Hackers Used to Be Humans. Soon, AIs Will Hack Humanity
Bruce Schneier discusses the findings of an investigation into the future of AI and hacking.
The Observatory of Anonymity
Cory Doctorow discusses the problems on anonymity of de-identified data over time.
30 Days of HTML
Jen Kramer and Erika Lee breakdown HTML one element at a time.
What should become of the office?
Waleed Aly and Scott Stephens speak with Gideon Haigh about his book The Momentous, Uneventful Day: A Requiem for the Office. With so many forced to work offsite during the pandemic, the three consider the current purpose of the office and its futute moving forward.
There’s a Name for the Blah You’re Feeling: It’s Called Languishing
Adam Grant explains that mental health is a spectrum and in the middle between flourishing and depression is the feeling of languishing.
How to Rewild Your Balcony, One Native Plant at a Time
Jeff VanderMeer shares eight tips for rewilding your yard even when there is limited space.
I’ve learnt a lot from Bluey, but can the show be more representative?
Beverley Wang talks about the way in which she was blindsided by Bluey with its sense of mortality. She talks about the power of co-viewing and the learning opportunities that arise with this.
How Donald Trump Wanted the End of History
Rebecca Solnit looks back on Donald Trump’s legacy and reflects on his effort to ‘end history’.
Read Write Respond #064
So that was April for me, how about you?
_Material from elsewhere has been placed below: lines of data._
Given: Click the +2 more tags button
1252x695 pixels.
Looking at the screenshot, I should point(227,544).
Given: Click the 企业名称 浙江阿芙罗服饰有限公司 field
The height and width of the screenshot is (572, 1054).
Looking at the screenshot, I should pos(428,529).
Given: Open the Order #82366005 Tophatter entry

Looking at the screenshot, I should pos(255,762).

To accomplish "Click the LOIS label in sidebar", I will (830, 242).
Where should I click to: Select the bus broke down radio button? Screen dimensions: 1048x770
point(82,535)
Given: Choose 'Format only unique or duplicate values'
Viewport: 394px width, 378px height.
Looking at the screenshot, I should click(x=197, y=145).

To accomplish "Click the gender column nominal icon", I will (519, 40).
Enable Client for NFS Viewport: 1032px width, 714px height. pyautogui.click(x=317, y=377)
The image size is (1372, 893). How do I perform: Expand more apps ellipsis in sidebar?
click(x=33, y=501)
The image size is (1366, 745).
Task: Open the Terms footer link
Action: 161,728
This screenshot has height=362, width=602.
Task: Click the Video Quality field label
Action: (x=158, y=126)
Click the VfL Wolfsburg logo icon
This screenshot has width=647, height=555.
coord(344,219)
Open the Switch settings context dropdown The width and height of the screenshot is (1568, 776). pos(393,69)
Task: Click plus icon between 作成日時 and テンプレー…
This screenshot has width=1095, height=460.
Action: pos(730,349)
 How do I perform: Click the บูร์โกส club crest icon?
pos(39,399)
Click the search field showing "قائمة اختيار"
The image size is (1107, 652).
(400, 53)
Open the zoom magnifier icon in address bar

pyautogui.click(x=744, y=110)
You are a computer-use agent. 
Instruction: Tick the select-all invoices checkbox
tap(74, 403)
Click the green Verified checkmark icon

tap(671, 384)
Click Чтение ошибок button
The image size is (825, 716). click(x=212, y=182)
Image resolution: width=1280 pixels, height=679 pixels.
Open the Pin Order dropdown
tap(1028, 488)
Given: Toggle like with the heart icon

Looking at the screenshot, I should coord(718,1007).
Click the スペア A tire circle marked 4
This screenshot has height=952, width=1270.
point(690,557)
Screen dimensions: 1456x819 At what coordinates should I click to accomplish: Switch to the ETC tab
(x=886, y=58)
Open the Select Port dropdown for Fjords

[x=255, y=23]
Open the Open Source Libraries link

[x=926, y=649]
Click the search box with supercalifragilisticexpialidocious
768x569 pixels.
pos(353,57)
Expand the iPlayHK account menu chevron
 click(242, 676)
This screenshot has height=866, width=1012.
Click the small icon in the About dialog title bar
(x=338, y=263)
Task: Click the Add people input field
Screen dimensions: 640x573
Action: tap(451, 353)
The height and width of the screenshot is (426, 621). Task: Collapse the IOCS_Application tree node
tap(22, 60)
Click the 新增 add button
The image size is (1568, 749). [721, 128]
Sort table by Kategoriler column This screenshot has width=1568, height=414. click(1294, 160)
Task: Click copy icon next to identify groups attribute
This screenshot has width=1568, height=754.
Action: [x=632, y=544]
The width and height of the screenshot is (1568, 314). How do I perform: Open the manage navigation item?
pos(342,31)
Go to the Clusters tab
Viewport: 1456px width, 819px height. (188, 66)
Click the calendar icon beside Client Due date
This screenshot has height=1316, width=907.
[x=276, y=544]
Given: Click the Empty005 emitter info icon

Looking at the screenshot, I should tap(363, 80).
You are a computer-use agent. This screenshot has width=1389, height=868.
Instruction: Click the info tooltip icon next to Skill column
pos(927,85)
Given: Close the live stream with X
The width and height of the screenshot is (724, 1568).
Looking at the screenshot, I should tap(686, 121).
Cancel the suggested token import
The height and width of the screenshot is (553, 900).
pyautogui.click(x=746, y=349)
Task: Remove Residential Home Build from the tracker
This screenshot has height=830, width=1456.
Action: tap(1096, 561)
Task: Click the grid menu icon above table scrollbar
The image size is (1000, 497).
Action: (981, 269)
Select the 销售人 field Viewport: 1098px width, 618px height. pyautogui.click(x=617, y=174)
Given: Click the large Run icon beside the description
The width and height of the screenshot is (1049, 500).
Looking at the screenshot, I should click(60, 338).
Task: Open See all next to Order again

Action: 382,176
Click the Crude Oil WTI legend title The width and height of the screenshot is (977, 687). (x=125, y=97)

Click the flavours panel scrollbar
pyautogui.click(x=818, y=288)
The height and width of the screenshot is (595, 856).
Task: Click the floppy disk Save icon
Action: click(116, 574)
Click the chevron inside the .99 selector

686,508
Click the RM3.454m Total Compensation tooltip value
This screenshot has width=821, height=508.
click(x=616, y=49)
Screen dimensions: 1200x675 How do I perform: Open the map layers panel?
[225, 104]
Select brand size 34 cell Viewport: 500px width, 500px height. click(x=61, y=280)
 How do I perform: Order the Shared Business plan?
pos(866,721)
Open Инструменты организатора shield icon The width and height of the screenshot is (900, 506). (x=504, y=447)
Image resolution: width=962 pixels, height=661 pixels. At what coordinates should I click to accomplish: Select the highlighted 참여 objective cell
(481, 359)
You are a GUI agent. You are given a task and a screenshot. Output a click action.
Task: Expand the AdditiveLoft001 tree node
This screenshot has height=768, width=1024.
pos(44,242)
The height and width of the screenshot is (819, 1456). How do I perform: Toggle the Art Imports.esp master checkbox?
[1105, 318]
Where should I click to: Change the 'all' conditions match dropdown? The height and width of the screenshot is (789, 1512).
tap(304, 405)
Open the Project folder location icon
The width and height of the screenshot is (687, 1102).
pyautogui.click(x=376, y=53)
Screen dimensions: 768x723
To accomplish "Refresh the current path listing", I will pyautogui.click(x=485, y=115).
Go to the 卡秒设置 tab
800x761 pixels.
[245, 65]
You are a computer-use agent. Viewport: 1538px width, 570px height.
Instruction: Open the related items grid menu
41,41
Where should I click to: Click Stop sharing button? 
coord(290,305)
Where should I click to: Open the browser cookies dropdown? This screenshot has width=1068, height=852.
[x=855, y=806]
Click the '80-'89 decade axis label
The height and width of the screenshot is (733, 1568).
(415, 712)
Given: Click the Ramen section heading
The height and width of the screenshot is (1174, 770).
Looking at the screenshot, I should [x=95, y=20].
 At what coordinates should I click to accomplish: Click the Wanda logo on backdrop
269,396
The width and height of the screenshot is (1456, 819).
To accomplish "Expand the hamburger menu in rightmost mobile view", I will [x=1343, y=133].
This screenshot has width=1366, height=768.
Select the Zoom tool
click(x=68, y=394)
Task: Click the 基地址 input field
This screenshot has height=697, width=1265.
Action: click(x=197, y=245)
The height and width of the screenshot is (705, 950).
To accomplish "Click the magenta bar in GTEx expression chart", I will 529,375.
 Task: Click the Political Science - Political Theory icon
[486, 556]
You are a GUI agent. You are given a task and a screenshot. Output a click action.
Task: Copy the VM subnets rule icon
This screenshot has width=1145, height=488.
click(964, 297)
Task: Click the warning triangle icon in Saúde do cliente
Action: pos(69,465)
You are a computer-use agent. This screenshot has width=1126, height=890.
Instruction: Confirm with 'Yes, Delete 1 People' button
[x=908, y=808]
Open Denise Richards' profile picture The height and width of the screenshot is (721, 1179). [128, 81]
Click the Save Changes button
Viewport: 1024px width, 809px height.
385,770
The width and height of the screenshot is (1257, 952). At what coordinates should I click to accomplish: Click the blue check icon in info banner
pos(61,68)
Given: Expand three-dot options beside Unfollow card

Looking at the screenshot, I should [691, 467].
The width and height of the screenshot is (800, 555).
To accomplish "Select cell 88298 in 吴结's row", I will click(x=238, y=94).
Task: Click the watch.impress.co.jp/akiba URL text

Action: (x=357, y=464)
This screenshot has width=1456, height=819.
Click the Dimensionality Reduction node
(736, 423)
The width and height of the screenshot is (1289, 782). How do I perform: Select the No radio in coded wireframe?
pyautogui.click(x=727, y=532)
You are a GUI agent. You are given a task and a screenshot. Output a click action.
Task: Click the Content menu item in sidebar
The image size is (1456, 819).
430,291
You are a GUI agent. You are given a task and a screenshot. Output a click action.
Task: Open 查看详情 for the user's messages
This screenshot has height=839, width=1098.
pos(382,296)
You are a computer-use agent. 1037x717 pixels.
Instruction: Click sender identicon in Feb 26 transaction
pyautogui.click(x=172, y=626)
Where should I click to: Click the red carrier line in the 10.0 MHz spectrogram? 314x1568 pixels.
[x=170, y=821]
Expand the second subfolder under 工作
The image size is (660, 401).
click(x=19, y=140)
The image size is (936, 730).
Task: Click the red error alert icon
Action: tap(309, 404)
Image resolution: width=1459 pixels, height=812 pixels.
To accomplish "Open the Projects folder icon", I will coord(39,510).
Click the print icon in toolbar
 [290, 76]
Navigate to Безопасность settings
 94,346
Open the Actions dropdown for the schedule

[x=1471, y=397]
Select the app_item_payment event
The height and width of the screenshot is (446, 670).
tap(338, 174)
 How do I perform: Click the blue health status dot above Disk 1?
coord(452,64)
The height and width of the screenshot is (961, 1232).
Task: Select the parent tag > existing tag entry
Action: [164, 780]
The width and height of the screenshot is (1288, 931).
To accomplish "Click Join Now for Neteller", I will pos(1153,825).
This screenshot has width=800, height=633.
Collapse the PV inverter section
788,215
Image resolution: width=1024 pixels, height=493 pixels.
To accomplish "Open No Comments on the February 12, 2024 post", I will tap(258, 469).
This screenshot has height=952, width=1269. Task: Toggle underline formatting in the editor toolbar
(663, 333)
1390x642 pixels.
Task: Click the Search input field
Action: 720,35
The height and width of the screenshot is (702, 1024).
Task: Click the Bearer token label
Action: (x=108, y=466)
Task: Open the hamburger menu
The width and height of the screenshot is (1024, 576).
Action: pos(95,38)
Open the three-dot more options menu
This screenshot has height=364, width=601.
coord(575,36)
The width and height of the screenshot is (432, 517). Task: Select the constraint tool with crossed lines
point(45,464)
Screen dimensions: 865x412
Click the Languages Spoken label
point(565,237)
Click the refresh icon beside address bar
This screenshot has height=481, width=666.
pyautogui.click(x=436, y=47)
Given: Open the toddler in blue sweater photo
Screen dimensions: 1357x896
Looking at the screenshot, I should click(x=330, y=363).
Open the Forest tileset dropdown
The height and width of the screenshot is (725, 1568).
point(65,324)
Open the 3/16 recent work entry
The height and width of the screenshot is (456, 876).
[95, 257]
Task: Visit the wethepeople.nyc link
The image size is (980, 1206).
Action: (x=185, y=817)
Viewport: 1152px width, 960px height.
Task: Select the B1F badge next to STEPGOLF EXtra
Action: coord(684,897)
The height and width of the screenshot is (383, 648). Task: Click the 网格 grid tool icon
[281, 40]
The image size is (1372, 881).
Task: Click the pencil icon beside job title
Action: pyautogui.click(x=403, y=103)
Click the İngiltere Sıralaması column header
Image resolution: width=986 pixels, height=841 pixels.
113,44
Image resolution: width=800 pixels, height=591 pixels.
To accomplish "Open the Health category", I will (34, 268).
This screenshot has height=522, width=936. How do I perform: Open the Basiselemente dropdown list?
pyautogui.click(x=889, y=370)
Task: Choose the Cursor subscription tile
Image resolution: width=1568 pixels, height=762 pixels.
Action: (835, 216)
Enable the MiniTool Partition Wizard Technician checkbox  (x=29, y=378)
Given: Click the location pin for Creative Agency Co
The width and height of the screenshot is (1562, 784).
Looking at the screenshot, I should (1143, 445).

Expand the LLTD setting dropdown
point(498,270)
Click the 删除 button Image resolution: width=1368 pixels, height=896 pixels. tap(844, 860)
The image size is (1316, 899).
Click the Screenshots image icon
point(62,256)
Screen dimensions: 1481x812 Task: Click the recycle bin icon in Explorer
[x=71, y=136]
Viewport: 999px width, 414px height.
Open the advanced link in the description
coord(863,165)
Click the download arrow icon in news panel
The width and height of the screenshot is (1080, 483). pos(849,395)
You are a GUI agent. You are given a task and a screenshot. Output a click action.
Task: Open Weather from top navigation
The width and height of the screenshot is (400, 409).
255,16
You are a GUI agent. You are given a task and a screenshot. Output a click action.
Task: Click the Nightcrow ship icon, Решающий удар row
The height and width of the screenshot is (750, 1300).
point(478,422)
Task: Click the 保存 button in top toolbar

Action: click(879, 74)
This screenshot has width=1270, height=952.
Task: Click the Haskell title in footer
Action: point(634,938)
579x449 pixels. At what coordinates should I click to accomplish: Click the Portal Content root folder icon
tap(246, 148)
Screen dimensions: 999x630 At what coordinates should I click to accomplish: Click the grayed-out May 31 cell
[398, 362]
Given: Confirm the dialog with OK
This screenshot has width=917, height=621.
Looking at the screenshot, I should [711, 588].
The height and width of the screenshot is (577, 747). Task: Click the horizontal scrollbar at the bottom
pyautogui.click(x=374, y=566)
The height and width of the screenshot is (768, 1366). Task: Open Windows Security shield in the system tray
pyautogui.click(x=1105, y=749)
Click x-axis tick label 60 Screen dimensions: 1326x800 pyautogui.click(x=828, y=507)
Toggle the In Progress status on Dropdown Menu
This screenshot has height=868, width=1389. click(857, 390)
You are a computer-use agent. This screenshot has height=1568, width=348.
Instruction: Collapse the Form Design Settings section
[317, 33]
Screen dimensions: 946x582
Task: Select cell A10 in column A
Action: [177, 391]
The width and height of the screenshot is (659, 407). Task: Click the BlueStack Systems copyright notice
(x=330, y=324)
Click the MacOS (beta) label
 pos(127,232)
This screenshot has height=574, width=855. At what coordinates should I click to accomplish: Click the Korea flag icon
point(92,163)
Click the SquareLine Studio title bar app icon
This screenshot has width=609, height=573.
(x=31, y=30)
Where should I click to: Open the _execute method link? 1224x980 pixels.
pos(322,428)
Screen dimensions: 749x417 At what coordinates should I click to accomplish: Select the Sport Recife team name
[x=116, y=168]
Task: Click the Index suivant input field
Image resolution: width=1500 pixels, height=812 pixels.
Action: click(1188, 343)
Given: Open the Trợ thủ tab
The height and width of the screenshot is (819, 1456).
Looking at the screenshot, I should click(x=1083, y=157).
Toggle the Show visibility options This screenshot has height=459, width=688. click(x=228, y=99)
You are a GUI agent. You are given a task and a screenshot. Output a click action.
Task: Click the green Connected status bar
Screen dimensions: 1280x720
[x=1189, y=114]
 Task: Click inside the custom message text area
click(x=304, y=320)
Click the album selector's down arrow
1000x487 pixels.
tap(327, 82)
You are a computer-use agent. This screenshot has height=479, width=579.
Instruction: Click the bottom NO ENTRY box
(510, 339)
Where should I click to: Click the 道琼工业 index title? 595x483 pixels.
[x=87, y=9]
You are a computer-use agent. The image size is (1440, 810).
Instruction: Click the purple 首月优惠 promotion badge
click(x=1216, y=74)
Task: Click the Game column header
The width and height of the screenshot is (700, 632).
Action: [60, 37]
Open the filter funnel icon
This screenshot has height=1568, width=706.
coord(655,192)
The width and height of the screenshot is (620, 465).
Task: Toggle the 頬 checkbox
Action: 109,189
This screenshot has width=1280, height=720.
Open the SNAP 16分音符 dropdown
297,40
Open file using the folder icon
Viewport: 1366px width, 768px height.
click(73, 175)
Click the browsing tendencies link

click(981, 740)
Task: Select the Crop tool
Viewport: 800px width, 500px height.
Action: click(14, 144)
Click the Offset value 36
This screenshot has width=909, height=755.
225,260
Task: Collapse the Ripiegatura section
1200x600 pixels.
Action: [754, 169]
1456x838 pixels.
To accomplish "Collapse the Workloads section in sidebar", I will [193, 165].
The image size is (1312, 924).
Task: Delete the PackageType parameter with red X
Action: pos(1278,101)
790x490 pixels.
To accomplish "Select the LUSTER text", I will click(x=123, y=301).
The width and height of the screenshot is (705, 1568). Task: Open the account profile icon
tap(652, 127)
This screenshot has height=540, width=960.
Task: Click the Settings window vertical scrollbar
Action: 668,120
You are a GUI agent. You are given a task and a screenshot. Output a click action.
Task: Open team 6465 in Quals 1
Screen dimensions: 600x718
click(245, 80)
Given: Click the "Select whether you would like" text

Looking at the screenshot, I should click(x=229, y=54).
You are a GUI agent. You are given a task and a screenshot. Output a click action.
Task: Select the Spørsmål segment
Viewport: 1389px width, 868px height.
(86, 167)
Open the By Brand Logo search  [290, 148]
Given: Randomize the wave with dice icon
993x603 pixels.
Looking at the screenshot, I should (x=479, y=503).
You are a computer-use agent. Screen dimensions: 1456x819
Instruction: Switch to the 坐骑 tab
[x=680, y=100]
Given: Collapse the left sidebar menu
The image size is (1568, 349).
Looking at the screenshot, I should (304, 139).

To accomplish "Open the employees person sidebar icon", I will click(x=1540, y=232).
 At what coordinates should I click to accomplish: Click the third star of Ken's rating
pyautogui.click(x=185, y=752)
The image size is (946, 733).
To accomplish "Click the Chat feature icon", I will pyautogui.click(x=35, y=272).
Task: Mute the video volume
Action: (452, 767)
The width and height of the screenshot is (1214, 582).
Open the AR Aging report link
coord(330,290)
As always, love to hear.
Image via JustLego101
7 responses on “📰 Read Write Respond #064”
Great stuff Aaron !
It is always great to stumble upon other bloggers that love sharing information. Such as @mrkrndvs – I just found out about your Read Write Respond collections and love the way it is formatted, including the LEGO-themed cover photo. Great stuff!
@mrkrndvs That said, is there an RSS feed for only those kinds of articles, or perhaps also including thoughts? The audio and likes introduce a lot of noise in my reader.